Not to be confused with the fallacy that these essentials are exclusively the product of exchanging money-- while you can pay for better health and better safety, there are also things you can do with little to no money to improve those for yourself, though the freedom to do so unfortunately is not default and financial security does empower an individual to better use what resources are available to them-- maybe not everyone can trivially access hiking trails, or be in the health for it, and even then they should have a good pair of shoes, a water bottle, and reliable mode of transportation to/fro the trails, which again not everyone has unfortunately.
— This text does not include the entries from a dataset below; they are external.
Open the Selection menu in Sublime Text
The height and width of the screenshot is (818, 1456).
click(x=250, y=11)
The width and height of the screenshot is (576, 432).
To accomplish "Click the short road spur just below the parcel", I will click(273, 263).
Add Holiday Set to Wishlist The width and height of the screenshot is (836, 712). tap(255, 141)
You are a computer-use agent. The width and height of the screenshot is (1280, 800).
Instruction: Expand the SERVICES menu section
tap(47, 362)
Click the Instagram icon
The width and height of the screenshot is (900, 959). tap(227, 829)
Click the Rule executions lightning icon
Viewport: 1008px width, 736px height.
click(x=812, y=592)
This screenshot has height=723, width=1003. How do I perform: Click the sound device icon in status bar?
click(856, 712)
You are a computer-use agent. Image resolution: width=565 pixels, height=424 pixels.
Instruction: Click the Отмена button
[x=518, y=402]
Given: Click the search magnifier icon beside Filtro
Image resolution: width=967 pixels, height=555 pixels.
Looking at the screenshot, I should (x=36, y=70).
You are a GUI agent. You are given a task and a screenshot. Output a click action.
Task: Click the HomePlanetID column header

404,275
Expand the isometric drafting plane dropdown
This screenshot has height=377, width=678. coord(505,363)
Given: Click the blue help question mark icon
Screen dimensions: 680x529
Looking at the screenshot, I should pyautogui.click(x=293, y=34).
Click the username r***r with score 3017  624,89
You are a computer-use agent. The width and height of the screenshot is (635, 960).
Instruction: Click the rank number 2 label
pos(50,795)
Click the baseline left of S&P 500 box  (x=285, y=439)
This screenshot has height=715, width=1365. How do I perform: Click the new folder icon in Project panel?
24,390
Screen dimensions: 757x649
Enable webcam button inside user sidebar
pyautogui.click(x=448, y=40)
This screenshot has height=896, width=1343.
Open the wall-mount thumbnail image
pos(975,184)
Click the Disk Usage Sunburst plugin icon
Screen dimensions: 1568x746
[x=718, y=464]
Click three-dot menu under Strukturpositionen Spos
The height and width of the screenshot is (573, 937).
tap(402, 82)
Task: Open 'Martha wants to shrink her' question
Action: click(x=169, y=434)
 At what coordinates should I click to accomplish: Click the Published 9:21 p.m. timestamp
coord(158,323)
Imo, the idealistic answer is to work to ensure everyone an essential baseline level that can reliably empower them to live as healthy and opportune of lives as is reasonably possible, while of course having in place infrastructure and accomodations to those less fortunate in health and/or opportunity. I’d like to think this is more than a utopian idea, and closer to a reality than one might originally think, or perhaps I was somewhat unique or grossly digressed from the status quo in pessimistically believing that we might be far from this being a reality. Perhaps my pessimism was also influenced by my financial stress at the time, among the other throes of life.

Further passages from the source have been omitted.